Just one of his nine

Meg had lost track of exactly how old Yellow Yeow was.  The big friendly cat had been hers since she had found his mother with two kittens huddled on the side of the road near the pine forest.  The mother cat immediately approached Meg, so we knew she had been someone's pet and had been "dropped off" when she had
made herself persona non grata by having kittens.  Meg was in high school when she found the cats.  We named the mother cat Gypsy and let her move in with the barn cats.  We found a home for one kitten and Meg kept the other.  She named the kitten Jade for his green eyes.
Jade was never a very ambitious cat.  He much preferred lying stretched out on Meg's bed or in the sun on the lawn to  cavorting with the barn cats or seeking mice in the tall waving grasses of the fields.  So he spent the majority of his first years while Meg finished high school and attended community college just being her buddy.
Meg's sister was living in the south.  She had a nice two bedroom apartment and invited Meg to come down.  At the time Meg was
trying to avoid the attentions of a certain boy, so she happily
packed her bags, placed Jade in a cat carrier and left for Tennessee.  The apartment was on the second floor.  Each apartment had a balcony overlooking the tenant parking lot.
Feeling certain that the cat would not attempt to leap off the balcony but realizing that he probably was missing the ability to
go outside, Meg left the door to the balcony open so Jade could sit out there at will.
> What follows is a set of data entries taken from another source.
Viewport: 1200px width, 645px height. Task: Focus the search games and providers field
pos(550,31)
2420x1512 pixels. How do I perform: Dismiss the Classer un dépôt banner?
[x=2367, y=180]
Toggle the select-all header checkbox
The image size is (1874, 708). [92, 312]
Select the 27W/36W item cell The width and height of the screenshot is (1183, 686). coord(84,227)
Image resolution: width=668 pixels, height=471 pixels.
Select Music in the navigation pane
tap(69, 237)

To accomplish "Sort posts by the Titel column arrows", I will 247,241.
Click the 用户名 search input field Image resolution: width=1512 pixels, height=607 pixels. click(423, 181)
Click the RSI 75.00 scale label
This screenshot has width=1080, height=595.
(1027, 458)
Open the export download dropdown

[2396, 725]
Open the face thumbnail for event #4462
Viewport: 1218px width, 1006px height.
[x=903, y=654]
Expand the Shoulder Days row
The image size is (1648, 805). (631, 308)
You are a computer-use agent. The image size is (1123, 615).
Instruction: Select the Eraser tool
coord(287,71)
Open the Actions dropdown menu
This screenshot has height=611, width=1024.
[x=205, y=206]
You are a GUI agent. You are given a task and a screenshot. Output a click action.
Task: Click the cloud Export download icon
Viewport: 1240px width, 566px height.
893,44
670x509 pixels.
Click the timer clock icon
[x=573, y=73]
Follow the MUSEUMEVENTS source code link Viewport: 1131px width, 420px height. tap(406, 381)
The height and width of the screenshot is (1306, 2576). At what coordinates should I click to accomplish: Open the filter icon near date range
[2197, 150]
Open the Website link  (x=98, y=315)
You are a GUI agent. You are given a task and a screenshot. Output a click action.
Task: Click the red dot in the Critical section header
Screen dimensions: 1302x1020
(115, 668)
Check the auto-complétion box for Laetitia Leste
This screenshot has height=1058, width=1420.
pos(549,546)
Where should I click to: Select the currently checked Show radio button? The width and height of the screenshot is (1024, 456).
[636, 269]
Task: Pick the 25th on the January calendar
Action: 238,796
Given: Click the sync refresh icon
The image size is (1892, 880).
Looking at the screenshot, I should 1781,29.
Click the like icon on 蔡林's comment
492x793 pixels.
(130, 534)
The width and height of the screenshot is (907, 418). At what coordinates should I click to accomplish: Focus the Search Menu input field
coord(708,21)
Jade spent hours on the balcony dozing in the sun.
One day the neighbor met Meg in the hallway and happened to remark to her that she thought the little tree she had in a pot on her balcony might be making baby trees.  She revealed that she had been finding strange mounds in the soil in the large pot. Meg did not put much thought into the neighbor's story until one day
when she was in the parking lot and happened to look up at her balcony, there was Jade--carefully balancing on the small ledge which ran across between the balconies, tiptoeing towards the neighbor's apartment. Meg held her breath,  She dared not speak lest it would cause Jade to turn and lose his balance.  The two story fall to pavement would possibly end his life.  As she watched,  Jade reached the neighbor's balcony and squeezing between the columns, entered.  Meg could not see what Jade was doing up there; however, she did notice the potted tree begin to wave about some.  In a matter of minutes Jade reappeared from between the bars and stepped delicately out on the narrow ledge.
As though he performed this daily, he moved quickly back to the confines of his own balcony.
Well that explained the "baby tree" buds in the neighbor's  pot and also the reason for so few  lumps needing scooping from Jade's litter  box.  Meg never told the neighbor.  The neighbor likely wondered why those mounds never sprouted.
Meg did not stay long in Tennessee.  The persistent boyfriend
came to visit and persuaded Meg to return with him. 
Within the year they had married and a year later they had a son.
Jade had a new person to adore, and love this baby he did.  The baby loved the cat too, the purring sound which sang him to sleep and the big, warm, golden body that snuggled next to his.  When the baby began to talk, one of the first things he said was "yellow yeow", referring to his feline pal.   And so  the cat became Yellow Yeow.
He had used up at least one of his nine lives down there in Tennessee being a tight rope walker.  He had several more to go.
But those are for another story at another time.